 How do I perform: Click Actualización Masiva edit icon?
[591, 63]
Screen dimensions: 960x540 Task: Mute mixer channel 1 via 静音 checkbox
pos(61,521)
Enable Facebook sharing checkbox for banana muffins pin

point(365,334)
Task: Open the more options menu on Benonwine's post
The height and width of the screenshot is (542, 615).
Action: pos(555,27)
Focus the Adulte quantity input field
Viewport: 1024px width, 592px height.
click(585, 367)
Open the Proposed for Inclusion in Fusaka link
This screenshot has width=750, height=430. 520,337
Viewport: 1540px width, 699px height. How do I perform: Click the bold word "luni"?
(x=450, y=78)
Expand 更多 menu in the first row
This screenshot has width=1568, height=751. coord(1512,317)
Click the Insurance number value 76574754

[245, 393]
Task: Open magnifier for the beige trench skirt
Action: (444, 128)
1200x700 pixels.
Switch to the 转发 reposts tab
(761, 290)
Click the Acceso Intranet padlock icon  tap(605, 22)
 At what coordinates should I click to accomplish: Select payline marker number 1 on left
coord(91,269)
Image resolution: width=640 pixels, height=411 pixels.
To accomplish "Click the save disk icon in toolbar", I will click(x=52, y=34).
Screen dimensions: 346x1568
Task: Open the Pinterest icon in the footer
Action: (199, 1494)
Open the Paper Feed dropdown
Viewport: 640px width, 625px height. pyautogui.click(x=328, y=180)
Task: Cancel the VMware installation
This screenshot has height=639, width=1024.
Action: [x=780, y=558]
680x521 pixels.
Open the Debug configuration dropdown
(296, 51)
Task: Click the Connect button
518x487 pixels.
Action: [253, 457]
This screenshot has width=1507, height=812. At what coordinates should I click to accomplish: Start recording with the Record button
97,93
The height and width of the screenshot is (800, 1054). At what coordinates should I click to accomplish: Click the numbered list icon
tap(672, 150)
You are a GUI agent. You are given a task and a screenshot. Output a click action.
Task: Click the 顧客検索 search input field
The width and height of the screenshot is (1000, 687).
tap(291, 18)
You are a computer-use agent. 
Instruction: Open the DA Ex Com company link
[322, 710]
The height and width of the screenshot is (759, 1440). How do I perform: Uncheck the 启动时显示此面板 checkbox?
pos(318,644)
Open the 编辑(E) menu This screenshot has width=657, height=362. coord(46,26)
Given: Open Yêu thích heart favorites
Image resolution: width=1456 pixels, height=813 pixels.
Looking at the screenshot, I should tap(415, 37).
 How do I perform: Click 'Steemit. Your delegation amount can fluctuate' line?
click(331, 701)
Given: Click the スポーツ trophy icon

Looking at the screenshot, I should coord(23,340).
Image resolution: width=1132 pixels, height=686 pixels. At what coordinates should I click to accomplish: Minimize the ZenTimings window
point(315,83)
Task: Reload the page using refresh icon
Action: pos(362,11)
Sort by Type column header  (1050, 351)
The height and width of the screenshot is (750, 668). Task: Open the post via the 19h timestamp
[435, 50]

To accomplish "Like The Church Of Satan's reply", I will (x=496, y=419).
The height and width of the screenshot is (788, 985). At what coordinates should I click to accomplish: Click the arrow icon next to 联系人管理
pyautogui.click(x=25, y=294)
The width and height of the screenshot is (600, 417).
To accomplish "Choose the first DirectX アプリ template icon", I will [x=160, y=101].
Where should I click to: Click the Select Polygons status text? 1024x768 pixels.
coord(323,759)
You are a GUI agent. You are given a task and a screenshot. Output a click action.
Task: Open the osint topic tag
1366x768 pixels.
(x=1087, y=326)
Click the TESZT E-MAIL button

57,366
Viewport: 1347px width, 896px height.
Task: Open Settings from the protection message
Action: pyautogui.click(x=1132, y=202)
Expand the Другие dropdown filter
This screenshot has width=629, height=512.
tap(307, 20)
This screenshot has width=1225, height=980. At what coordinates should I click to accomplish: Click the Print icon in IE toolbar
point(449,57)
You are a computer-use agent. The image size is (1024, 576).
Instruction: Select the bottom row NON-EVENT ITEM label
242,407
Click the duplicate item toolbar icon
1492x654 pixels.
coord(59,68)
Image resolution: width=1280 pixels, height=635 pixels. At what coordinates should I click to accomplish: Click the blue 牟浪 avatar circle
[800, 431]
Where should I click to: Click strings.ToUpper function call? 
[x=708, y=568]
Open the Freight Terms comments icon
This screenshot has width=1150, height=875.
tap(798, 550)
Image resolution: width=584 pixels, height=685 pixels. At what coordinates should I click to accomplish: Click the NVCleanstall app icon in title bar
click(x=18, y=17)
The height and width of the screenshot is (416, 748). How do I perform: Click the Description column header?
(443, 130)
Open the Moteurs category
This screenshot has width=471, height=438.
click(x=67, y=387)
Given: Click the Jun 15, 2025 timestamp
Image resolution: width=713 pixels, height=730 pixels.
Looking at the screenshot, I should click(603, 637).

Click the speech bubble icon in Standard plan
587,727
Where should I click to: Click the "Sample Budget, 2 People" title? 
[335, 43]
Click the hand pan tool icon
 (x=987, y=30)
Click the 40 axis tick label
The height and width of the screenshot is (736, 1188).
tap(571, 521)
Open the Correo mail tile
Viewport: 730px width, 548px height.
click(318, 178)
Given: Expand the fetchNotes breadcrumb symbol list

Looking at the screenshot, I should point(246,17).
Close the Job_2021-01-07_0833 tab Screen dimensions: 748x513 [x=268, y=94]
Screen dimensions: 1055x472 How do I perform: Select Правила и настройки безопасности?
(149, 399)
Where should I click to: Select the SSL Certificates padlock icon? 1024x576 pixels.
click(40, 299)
▬▬▬
# Problem requirements
Produce a verbatim transcription of the entries above.

# Answer section
 How do I perform: Click Actualización Masiva edit icon?
[591, 63]
Screen dimensions: 960x540 Task: Mute mixer channel 1 via 静音 checkbox
pos(61,521)
Enable Facebook sharing checkbox for banana muffins pin

point(365,334)
Task: Open the more options menu on Benonwine's post
The height and width of the screenshot is (542, 615).
Action: pos(555,27)
Focus the Adulte quantity input field
Viewport: 1024px width, 592px height.
click(585, 367)
Open the Proposed for Inclusion in Fusaka link
This screenshot has width=750, height=430. 520,337
Viewport: 1540px width, 699px height. How do I perform: Click the bold word "luni"?
(x=450, y=78)
Expand 更多 menu in the first row
This screenshot has width=1568, height=751. coord(1512,317)
Click the Insurance number value 76574754

[245, 393]
Task: Open magnifier for the beige trench skirt
Action: (444, 128)
1200x700 pixels.
Switch to the 转发 reposts tab
(761, 290)
Click the Acceso Intranet padlock icon  tap(605, 22)
 At what coordinates should I click to accomplish: Select payline marker number 1 on left
coord(91,269)
Image resolution: width=640 pixels, height=411 pixels.
To accomplish "Click the save disk icon in toolbar", I will click(x=52, y=34).
Screen dimensions: 346x1568
Task: Open the Pinterest icon in the footer
Action: (199, 1494)
Open the Paper Feed dropdown
Viewport: 640px width, 625px height. pyautogui.click(x=328, y=180)
Task: Cancel the VMware installation
This screenshot has height=639, width=1024.
Action: [x=780, y=558]
680x521 pixels.
Open the Debug configuration dropdown
(296, 51)
Task: Click the Connect button
518x487 pixels.
Action: [253, 457]
This screenshot has width=1507, height=812. At what coordinates should I click to accomplish: Start recording with the Record button
97,93
The height and width of the screenshot is (800, 1054). At what coordinates should I click to accomplish: Click the numbered list icon
tap(672, 150)
You are a GUI agent. You are given a task and a screenshot. Output a click action.
Task: Click the 顧客検索 search input field
The width and height of the screenshot is (1000, 687).
tap(291, 18)
You are a computer-use agent. 
Instruction: Open the DA Ex Com company link
[322, 710]
The height and width of the screenshot is (759, 1440). How do I perform: Uncheck the 启动时显示此面板 checkbox?
pos(318,644)
Open the 编辑(E) menu This screenshot has width=657, height=362. coord(46,26)
Given: Open Yêu thích heart favorites
Image resolution: width=1456 pixels, height=813 pixels.
Looking at the screenshot, I should tap(415, 37).
 How do I perform: Click 'Steemit. Your delegation amount can fluctuate' line?
click(331, 701)
Given: Click the スポーツ trophy icon

Looking at the screenshot, I should coord(23,340).
Image resolution: width=1132 pixels, height=686 pixels. At what coordinates should I click to accomplish: Minimize the ZenTimings window
point(315,83)
Task: Reload the page using refresh icon
Action: pos(362,11)
Sort by Type column header  (1050, 351)
The height and width of the screenshot is (750, 668). Task: Open the post via the 19h timestamp
[435, 50]

To accomplish "Like The Church Of Satan's reply", I will (x=496, y=419).
The height and width of the screenshot is (788, 985). At what coordinates should I click to accomplish: Click the arrow icon next to 联系人管理
pyautogui.click(x=25, y=294)
The width and height of the screenshot is (600, 417).
To accomplish "Choose the first DirectX アプリ template icon", I will [x=160, y=101].
Where should I click to: Click the Select Polygons status text? 1024x768 pixels.
coord(323,759)
You are a GUI agent. You are given a task and a screenshot. Output a click action.
Task: Open the osint topic tag
1366x768 pixels.
(x=1087, y=326)
Click the TESZT E-MAIL button

57,366
Viewport: 1347px width, 896px height.
Task: Open Settings from the protection message
Action: pyautogui.click(x=1132, y=202)
Expand the Другие dropdown filter
This screenshot has width=629, height=512.
tap(307, 20)
This screenshot has width=1225, height=980. At what coordinates should I click to accomplish: Click the Print icon in IE toolbar
point(449,57)
You are a computer-use agent. The image size is (1024, 576).
Instruction: Select the bottom row NON-EVENT ITEM label
242,407
Click the duplicate item toolbar icon
1492x654 pixels.
coord(59,68)
Image resolution: width=1280 pixels, height=635 pixels. At what coordinates should I click to accomplish: Click the blue 牟浪 avatar circle
[800, 431]
Where should I click to: Click strings.ToUpper function call? 
[x=708, y=568]
Open the Freight Terms comments icon
This screenshot has width=1150, height=875.
tap(798, 550)
Image resolution: width=584 pixels, height=685 pixels. At what coordinates should I click to accomplish: Click the NVCleanstall app icon in title bar
click(x=18, y=17)
The height and width of the screenshot is (416, 748). How do I perform: Click the Description column header?
(443, 130)
Open the Moteurs category
This screenshot has width=471, height=438.
click(x=67, y=387)
Given: Click the Jun 15, 2025 timestamp
Image resolution: width=713 pixels, height=730 pixels.
Looking at the screenshot, I should click(603, 637).

Click the speech bubble icon in Standard plan
587,727
Where should I click to: Click the "Sample Budget, 2 People" title? 
[335, 43]
Click the hand pan tool icon
 (x=987, y=30)
Click the 40 axis tick label
The height and width of the screenshot is (736, 1188).
tap(571, 521)
Open the Correo mail tile
Viewport: 730px width, 548px height.
click(318, 178)
Given: Expand the fetchNotes breadcrumb symbol list

Looking at the screenshot, I should point(246,17).
Close the Job_2021-01-07_0833 tab Screen dimensions: 748x513 [x=268, y=94]
Screen dimensions: 1055x472 How do I perform: Select Правила и настройки безопасности?
(149, 399)
Where should I click to: Select the SSL Certificates padlock icon? 1024x576 pixels.
click(40, 299)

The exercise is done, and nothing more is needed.